**Document segment:**
○ ○ ○

Biological Weapons Breakdown
The Biological Weapons Convention: A Failed Revolution, by Jez Littlewood, Ashgate Publishing Ltd. 2005, 250 pp.
Jonathan B. Tucker
Nearly four years have passed since the Bush administration’s dramatic rejection of a draft protocol for the Biological Weapons Convention (BWC), leading to the collapse of a decade-long effort to supplement the BWC with formal compliance measures. In his valuable insider account of the ill-fated negotiations, Jez Littlewood of the University of Southampton in the United Kingdom challenges the conventional wisdom about this debacle. The BWC protocol, he writes, “was not as close to completion as some post-collapse assessments actually claim, not as strong as some of its proponents have intimated, and not as weak as many of its detractors have sought to portray.” Moreover, although the United States was “the principal cause” of the failure of the talks, there was plenty of blame to go around.
The Biological Weapons Convention: A Failed Revolution is based on Littlewood’s doctoral dissertation but fortunately does not suffer from the dry, jargon-filled prose that afflicts much academic writing. Instead, the book is written in a clear, forceful, and at times passionate style that reflects the author’s familiarity with the subject and his deep commitment to disarmament. Between 1998 and 2002, Littlewood worked for the secretariat of the protocol negotiations at the UN office in Geneva, initially as an intern and later as a contract staff member. As a result, he had a “ringside seat” at all of the official negotiating sessions from July 1998 to August 2001, as well as the two sessions of the fifth BWC review conference in 2001-2002.
Because multilateral negotiations are normally off limits to outside observers, Littlewood enjoyed extraordinary access, and he has made good use of it to write a definitive account of the protocol negotiations that corrects a number of errors in the scholarly literature. After two introductory chapters that review the history of the BWC up to the protocol negotiations, the core of the book consists of six chapters devoted to the basic elements of the draft treaty: declarations, on-site visits and clarification procedures, investigations, export controls, peaceful cooperation, and the proposed Organization for the Prohibition of Biological Weapons. Although these chapters provide a useful service for future arms control historians, the level of detail is probably excessive for all but hardcore specialists. The book’s final two chapters are of greatest interest for the general reader and include a thoughtful analysis of why the protocol negotiations went awry and the enduring consequences of failure.
The BWC was controversial from the start. Although based on a British draft convention of 1969, the final version of the treaty, which opened for signature in 1972, was essentially a bilateral agreement between the United States and the Soviet Union that was then imposed on the other participating states as a fait accompli. By the time the Cold War superpowers finished reworking the BWC, they had dropped all formal verification provisions and assigned sole responsibility for investigating noncompliance to the UN Security Council, enabling Moscow and Washington to use their veto power to block inquiries into their own activities or those of their allies.
These changes reduced the BWC to little more than a gentleman’s agreement, with no agreed set of procedures for states-parties to demonstrate their compliance and to monitor and, if necessary, compel the compliance of others. Four years after the treaty entered into force, a suspicious outbreak of human anthrax in the Soviet city of Sverdlovsk in 1979 suggested that Moscow was violating the BWC—a suspicion later confirmed by senior defectors—clearly demonstrating the need for stronger measures to check compliance. During the 1980s and early 1990s, the member states made modest, incremental steps to strengthen the convention, such as introducing politically binding confidence-building measures (CBMs) involving annual exchanges of data on maximum-containment labs, outbreaks of infectious disease, and other relevant topics. Yet, only a minority of BWC members submitted the CBM declarations on a regular basis.

○ ○ ○

**Dataset entries:**
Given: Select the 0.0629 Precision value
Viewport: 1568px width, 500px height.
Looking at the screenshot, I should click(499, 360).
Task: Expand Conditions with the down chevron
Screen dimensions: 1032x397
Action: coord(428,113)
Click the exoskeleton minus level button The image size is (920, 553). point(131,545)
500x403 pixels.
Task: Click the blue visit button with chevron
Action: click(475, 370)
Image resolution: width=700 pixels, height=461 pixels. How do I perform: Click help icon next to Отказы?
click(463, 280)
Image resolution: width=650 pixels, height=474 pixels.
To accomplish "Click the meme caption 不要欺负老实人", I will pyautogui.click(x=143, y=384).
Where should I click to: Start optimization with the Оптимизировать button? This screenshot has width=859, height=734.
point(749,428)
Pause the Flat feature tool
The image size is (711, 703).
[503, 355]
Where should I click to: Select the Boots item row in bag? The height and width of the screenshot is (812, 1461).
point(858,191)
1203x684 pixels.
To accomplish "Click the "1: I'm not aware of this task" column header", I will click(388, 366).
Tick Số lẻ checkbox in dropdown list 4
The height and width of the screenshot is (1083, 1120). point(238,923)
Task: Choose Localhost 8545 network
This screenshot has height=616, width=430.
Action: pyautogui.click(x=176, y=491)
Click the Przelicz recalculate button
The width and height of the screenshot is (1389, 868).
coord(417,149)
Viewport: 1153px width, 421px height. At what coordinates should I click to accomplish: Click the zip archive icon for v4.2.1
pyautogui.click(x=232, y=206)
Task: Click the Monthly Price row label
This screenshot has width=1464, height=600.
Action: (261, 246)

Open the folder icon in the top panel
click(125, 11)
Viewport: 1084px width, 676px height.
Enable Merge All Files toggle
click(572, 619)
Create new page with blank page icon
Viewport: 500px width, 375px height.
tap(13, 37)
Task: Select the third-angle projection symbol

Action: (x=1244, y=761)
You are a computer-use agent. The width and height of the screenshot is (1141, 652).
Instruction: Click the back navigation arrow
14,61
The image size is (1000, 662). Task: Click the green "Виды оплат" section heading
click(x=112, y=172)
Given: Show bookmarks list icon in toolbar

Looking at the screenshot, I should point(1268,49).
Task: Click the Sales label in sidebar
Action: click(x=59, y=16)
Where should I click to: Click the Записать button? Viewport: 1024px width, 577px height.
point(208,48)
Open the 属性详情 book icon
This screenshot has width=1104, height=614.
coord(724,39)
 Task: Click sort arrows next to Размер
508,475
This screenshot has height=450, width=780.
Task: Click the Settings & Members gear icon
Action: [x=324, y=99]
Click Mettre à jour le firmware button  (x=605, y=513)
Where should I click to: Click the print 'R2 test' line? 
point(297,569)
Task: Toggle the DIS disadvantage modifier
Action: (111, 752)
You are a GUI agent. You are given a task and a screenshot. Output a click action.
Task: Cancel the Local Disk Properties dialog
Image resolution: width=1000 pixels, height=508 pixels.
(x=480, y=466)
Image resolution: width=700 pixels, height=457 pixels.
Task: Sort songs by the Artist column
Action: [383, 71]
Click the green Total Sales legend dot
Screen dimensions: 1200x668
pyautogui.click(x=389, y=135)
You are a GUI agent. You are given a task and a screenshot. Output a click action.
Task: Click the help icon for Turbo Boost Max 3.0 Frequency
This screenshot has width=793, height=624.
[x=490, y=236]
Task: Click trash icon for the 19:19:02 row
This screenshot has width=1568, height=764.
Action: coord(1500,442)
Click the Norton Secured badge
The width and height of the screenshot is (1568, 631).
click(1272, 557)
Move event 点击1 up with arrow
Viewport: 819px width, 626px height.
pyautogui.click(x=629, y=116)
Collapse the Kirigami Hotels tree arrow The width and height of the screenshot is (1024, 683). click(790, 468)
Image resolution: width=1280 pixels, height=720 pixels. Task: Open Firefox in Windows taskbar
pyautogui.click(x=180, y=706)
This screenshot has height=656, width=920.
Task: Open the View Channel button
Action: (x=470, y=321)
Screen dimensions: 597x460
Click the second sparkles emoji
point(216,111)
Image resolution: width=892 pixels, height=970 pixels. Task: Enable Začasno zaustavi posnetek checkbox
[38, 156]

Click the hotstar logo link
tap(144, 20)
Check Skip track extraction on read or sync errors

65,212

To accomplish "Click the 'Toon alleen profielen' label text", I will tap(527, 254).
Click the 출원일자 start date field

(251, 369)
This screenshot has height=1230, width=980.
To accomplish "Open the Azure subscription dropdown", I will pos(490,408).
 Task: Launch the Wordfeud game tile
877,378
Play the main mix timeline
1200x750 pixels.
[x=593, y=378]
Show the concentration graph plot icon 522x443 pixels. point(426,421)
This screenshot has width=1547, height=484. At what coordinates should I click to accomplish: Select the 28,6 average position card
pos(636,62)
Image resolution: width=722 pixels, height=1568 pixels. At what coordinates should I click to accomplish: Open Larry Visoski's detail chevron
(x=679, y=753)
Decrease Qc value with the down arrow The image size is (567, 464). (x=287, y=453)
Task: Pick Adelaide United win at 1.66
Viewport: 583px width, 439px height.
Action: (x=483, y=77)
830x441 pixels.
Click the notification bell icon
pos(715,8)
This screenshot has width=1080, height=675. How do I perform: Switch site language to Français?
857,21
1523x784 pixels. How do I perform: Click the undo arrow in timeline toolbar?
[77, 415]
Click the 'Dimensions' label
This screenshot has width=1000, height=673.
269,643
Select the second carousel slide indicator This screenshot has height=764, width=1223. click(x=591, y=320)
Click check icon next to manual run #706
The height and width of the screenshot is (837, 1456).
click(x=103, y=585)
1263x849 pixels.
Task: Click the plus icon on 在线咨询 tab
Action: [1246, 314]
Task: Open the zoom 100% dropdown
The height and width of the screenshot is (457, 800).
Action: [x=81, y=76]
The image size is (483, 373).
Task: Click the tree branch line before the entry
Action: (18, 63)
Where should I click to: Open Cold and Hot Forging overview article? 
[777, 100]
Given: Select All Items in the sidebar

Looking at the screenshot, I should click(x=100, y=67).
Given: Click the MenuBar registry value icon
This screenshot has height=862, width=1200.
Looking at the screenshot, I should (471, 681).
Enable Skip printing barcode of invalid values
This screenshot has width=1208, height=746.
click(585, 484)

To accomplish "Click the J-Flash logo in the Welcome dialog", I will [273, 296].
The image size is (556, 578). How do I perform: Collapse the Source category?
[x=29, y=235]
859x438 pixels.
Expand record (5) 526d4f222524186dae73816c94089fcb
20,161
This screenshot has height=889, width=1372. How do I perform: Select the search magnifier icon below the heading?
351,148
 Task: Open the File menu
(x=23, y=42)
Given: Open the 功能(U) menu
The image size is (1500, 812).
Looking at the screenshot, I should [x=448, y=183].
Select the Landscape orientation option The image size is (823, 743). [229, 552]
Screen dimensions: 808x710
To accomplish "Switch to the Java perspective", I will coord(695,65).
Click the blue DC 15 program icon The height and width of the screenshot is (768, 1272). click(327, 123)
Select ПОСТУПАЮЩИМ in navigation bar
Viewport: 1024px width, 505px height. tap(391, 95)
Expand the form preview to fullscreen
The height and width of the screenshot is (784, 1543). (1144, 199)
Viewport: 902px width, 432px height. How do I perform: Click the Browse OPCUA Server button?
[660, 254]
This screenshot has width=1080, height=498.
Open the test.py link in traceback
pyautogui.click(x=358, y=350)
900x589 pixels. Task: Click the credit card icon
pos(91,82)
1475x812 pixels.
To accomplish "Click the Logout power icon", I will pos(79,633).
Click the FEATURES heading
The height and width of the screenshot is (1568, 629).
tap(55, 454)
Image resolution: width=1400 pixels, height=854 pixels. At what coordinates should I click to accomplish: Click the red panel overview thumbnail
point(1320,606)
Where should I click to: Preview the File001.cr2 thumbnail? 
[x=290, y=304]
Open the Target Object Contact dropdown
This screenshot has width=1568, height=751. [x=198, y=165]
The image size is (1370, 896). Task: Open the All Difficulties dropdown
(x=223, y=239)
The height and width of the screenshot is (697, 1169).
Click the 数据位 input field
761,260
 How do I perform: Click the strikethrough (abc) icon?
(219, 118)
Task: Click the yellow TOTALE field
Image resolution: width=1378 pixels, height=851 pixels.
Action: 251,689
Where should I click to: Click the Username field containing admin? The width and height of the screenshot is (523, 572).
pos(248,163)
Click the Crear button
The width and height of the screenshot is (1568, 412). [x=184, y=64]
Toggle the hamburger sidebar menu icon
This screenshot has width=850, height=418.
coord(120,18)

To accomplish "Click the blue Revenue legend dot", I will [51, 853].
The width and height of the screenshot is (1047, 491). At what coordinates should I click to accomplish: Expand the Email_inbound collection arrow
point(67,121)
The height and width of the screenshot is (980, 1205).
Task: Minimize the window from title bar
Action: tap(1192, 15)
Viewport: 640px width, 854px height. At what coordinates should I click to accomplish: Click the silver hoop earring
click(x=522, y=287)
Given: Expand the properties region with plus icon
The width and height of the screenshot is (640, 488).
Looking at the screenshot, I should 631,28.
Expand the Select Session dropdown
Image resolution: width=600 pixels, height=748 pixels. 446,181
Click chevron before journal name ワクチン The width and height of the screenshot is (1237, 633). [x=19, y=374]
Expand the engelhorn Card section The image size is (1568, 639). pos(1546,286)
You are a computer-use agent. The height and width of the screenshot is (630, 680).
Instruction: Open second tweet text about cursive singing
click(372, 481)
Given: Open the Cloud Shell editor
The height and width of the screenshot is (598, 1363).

○ ○ ○

**Task to complete:**
Repeat word for word the part of the book review between "The Biological Weapons Convention: A Failed Revolution is" and "conference in 2001-2002.", inclusive. The rows were taken from a different source than the book review.

**The answer:**
The Biological Weapons Convention: A Failed Revolution is based on Littlewood’s doctoral dissertation but fortunately does not suffer from the dry, jargon-filled prose that afflicts much academic writing. Instead, the book is written in a clear, forceful, and at times passionate style that reflects the author’s familiarity with the subject and his deep commitment to disarmament. Between 1998 and 2002, Littlewood worked for the secretariat of the protocol negotiations at the UN office in Geneva, initially as an intern and later as a contract staff member. As a result, he had a “ringside seat” at all of the official negotiating sessions from July 1998 to August 2001, as well as the two sessions of the fifth BWC review conference in 2001-2002.